**TO BE DONE**
Reproduce each line of the rows below verbatim, leaving out the pictures.

++++++++++

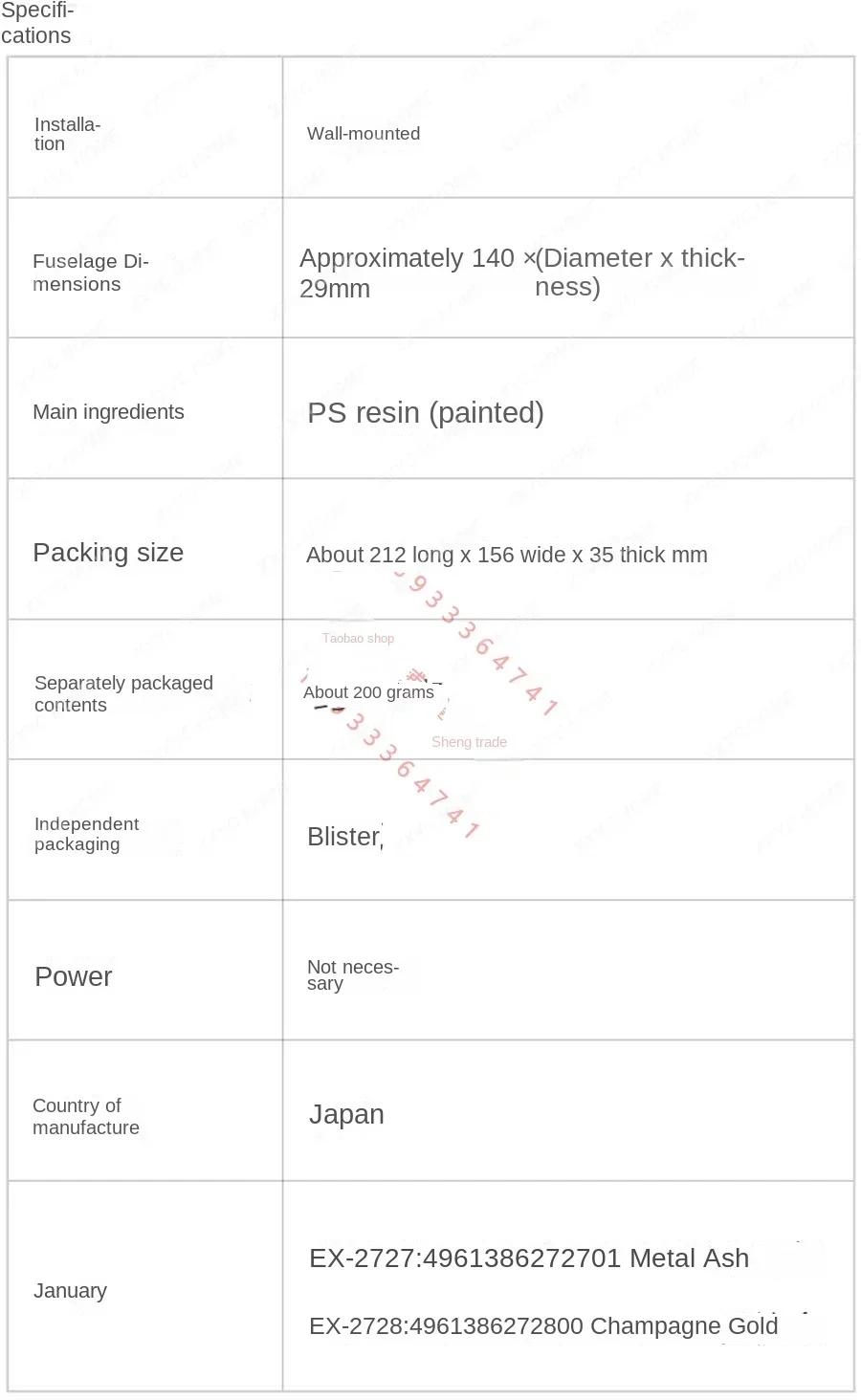Select the Fuselage Dimensions label
Screen dimensions: 861x1400
click(x=90, y=273)
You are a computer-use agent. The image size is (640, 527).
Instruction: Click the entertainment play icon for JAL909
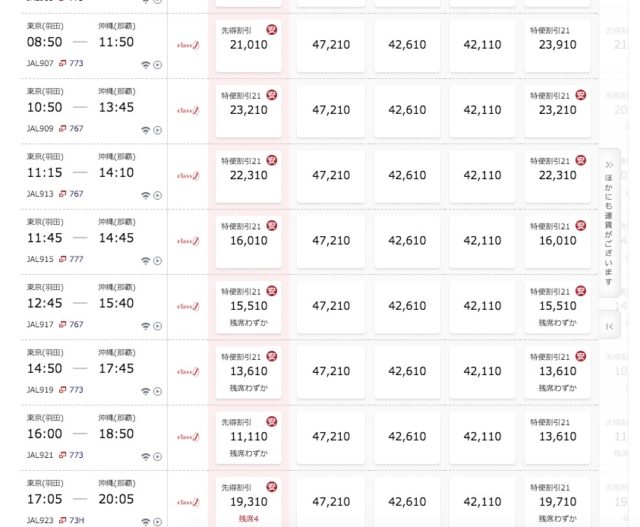pyautogui.click(x=158, y=130)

++++++++++

**ANSWER TO THIS TASK**
Select the Fuselage Dimensions label
Screen dimensions: 861x1400
click(x=90, y=273)
You are a computer-use agent. The image size is (640, 527).
Instruction: Click the entertainment play icon for JAL909
pyautogui.click(x=158, y=130)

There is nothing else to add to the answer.